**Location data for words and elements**
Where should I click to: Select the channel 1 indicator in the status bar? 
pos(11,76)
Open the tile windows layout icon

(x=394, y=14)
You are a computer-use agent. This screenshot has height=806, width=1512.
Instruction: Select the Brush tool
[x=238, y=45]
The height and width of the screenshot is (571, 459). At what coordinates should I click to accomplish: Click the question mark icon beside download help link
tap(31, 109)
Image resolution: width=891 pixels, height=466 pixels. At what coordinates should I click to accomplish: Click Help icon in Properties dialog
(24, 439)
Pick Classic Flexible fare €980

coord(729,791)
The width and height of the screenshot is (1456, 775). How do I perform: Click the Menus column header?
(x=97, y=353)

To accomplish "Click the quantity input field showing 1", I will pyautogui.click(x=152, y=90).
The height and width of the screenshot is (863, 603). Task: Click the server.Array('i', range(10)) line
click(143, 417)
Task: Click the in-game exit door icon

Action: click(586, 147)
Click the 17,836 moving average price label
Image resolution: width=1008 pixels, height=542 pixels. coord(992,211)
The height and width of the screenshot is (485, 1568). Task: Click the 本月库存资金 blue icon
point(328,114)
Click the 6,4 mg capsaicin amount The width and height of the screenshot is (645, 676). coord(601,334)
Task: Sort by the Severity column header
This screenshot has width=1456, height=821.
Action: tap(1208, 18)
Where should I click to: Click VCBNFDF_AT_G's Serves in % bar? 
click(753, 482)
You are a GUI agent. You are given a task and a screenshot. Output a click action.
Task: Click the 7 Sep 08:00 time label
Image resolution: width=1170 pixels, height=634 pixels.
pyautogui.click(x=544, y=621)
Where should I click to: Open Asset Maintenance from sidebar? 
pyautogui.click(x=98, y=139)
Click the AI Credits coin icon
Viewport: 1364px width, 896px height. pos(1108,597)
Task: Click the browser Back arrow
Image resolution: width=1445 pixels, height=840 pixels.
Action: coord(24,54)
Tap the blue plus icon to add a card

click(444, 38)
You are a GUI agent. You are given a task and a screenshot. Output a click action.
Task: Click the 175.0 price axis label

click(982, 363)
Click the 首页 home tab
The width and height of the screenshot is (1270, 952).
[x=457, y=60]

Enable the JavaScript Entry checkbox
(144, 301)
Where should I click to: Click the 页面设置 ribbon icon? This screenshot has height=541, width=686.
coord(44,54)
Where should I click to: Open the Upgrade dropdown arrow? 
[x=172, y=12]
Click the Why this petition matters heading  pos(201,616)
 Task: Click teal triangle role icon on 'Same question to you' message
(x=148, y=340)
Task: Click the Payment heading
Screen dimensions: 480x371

**Problem requirements**
Convert the entire listing above into a numbered list with one item per line, leaving out any blank lines.

**Exercise answer**
1. Where should I click to: Select the channel 1 indicator in the status bar? 
2. pos(11,76)
3. Open the tile windows layout icon
4. (x=394, y=14)
5. You are a computer-use agent. This screenshot has height=806, width=1512.
6. Instruction: Select the Brush tool
7. [x=238, y=45]
8. The height and width of the screenshot is (571, 459). At what coordinates should I click to accomplish: Click the question mark icon beside download help link
9. tap(31, 109)
10. Image resolution: width=891 pixels, height=466 pixels. At what coordinates should I click to accomplish: Click Help icon in Properties dialog
11. (24, 439)
12. Pick Classic Flexible fare €980
13. coord(729,791)
14. The width and height of the screenshot is (1456, 775). How do I perform: Click the Menus column header?
15. (x=97, y=353)
16. To accomplish "Click the quantity input field showing 1", I will pyautogui.click(x=152, y=90).
17. The height and width of the screenshot is (863, 603). Task: Click the server.Array('i', range(10)) line
18. click(143, 417)
19. Task: Click the in-game exit door icon
20. Action: click(586, 147)
21. Click the 17,836 moving average price label
22. Image resolution: width=1008 pixels, height=542 pixels. coord(992,211)
23. The height and width of the screenshot is (485, 1568). Task: Click the 本月库存资金 blue icon
24. point(328,114)
25. Click the 6,4 mg capsaicin amount The width and height of the screenshot is (645, 676). coord(601,334)
26. Task: Sort by the Severity column header
27. This screenshot has width=1456, height=821.
28. Action: tap(1208, 18)
29. Where should I click to: Click VCBNFDF_AT_G's Serves in % bar? 
30. click(753, 482)
31. You are a GUI agent. You are given a task and a screenshot. Output a click action.
32. Task: Click the 7 Sep 08:00 time label
33. Image resolution: width=1170 pixels, height=634 pixels.
34. pyautogui.click(x=544, y=621)
35. Where should I click to: Open Asset Maintenance from sidebar? 
36. pyautogui.click(x=98, y=139)
37. Click the AI Credits coin icon
38. Viewport: 1364px width, 896px height. pos(1108,597)
39. Task: Click the browser Back arrow
40. Image resolution: width=1445 pixels, height=840 pixels.
41. Action: coord(24,54)
42. Tap the blue plus icon to add a card
43. click(444, 38)
44. You are a GUI agent. You are given a task and a screenshot. Output a click action.
45. Task: Click the 175.0 price axis label
46. click(982, 363)
47. Click the 首页 home tab
48. The width and height of the screenshot is (1270, 952).
49. [x=457, y=60]
50. Enable the JavaScript Entry checkbox
51. (144, 301)
52. Where should I click to: Click the 页面设置 ribbon icon? This screenshot has height=541, width=686.
53. coord(44,54)
54. Where should I click to: Open the Upgrade dropdown arrow? 
55. [x=172, y=12]
56. Click the Why this petition matters heading  pos(201,616)
57.  Task: Click teal triangle role icon on 'Same question to you' message
58. (x=148, y=340)
59. Task: Click the Payment heading
60. Screen dimensions: 480x371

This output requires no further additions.